Friday, October 7, 2022

Fall 2022 lab meetings

We will meet this quarter on Fridays at 1:00.

October 7
We'll discuss this recent article:

Tian Q, Park M-K and Yang X (2022) Mandarin Chinese wh-in-situ argument–adjunct asymmetry in island sensitivity: Evidence from a formal judgment study. Front. Psychol. 13:954175.   https://doi.org/10.3389/fpsyg.2022.954175

This is a reaction (and rebuttal) to an article that we read last Fall:

Lu, J., Thompson, C. K., & Yoshida, M. (2020). Chinese wh-in-situ and islands: A formal judgment study.

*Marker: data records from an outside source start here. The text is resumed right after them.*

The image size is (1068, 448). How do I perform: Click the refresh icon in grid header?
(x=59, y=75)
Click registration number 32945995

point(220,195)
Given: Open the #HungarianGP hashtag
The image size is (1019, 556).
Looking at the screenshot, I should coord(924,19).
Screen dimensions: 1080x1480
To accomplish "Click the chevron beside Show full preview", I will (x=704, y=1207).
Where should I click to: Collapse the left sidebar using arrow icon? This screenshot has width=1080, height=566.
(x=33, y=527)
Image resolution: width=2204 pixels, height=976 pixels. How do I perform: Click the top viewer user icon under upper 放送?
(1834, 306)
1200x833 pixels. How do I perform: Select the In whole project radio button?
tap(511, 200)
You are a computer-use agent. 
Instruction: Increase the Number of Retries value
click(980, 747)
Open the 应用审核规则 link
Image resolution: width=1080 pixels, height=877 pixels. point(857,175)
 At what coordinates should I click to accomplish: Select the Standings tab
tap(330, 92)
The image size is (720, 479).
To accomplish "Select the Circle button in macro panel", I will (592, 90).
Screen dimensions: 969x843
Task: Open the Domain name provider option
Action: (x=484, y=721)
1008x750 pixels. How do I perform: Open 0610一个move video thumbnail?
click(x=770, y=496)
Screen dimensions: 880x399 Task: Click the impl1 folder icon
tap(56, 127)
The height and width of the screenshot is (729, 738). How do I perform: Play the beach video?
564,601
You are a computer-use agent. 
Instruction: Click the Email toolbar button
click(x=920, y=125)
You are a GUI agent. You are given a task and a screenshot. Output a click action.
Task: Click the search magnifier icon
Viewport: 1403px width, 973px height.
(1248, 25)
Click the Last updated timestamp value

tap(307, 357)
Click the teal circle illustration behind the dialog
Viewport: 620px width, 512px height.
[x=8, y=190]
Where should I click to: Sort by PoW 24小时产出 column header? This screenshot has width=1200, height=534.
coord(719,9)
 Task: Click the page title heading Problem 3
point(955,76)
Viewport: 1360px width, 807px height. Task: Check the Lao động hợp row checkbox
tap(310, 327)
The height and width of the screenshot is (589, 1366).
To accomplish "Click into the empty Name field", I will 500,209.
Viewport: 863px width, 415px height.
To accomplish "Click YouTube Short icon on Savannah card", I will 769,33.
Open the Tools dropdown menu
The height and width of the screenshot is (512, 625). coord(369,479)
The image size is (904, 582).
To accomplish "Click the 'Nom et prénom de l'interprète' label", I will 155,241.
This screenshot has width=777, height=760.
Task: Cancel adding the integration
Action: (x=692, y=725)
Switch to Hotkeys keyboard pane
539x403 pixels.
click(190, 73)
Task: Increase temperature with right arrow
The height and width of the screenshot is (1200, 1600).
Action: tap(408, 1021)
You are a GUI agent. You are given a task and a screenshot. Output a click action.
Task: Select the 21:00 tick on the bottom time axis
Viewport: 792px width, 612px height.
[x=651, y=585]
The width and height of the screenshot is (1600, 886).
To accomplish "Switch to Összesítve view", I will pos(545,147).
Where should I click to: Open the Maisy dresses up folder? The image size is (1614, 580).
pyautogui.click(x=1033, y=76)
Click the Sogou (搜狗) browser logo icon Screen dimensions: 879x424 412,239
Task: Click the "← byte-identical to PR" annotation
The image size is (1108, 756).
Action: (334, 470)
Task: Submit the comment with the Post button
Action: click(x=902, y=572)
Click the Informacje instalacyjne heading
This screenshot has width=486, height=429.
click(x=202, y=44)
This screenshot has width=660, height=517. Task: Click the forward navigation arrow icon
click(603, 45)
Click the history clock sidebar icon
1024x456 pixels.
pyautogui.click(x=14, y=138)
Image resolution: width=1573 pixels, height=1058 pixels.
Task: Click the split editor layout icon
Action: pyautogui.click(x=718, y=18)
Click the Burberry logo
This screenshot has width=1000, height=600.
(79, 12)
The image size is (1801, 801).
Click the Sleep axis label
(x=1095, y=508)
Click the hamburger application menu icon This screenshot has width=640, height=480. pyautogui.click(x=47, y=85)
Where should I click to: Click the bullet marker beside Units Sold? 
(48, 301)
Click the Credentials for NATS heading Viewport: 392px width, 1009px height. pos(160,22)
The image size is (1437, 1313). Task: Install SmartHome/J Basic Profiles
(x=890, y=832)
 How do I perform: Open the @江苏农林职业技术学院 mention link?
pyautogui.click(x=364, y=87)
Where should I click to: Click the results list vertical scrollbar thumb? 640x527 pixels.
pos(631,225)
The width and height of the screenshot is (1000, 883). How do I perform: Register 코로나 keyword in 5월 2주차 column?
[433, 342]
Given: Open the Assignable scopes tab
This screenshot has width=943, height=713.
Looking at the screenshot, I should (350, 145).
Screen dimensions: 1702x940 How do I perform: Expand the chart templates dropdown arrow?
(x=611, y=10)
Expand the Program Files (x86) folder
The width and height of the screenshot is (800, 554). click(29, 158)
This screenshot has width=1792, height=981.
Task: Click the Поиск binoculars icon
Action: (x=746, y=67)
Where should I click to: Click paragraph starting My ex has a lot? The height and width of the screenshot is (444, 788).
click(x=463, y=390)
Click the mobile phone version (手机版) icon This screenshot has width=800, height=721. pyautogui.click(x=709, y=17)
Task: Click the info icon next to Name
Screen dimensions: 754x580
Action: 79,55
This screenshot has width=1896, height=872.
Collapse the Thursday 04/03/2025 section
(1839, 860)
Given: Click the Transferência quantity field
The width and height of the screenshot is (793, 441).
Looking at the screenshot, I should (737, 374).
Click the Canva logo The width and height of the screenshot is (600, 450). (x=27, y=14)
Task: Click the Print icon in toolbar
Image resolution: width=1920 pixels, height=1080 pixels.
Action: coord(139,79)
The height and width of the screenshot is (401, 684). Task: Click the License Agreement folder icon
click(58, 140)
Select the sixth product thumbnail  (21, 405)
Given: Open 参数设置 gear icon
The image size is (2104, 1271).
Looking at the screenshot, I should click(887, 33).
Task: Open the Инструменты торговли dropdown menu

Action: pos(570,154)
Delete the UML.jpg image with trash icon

Linguistic Inquiry, 51(3), 611-623. https://muse.jhu.edu/article/760257/pdf

October 14
We'll talk about this recent article, on the island sensitivity of NP-scrambling in Japanese:

Fukuda, S. & Tanaka, N. & Ono, H. & Sprouse, J., (2022) “An experimental reassessment of complex NP islands with NP-scrambling in Japanese”, Glossa: a journal of general linguistics 7(1). doi: https://doi.org/10.16995/glossa.5737

October 21
This week we'll discuss Gisbert Fanselow's chapter on grammar and processing in The Cambridge Handbook of Experimental Syntax.

October 28
We'll get started this week on our discussion of the Villata & Tabor article that just appeared in Cognition:

Villata, S., & Tabor, W. (2022). A self-organized sentence processing theory of gradience: The case of islands. Cognition, 222, 104943.  https://www.sciencedirect.com/science/article/abs/pii/S0010027721003668?via%3Dihub

November 4
Continued discussion of the Villata & Tabor article!

November 18
Alex will give us an overview of his recent experiment on CLLD in Spanish.

December 2
For our final lab meeting of the quarter, Duk-Ho will walk us through some preliminary results from his new experiment on extraction of arguments vs. adjuncts. These are usually claimed to be different in certain crucial ways (e.g., all islands block adjunct extraction, but only some islands block argument extraction), but the data are subtle and maybe even suspect, so Duk-Ho has been exploring this topic by means of a formal experiment.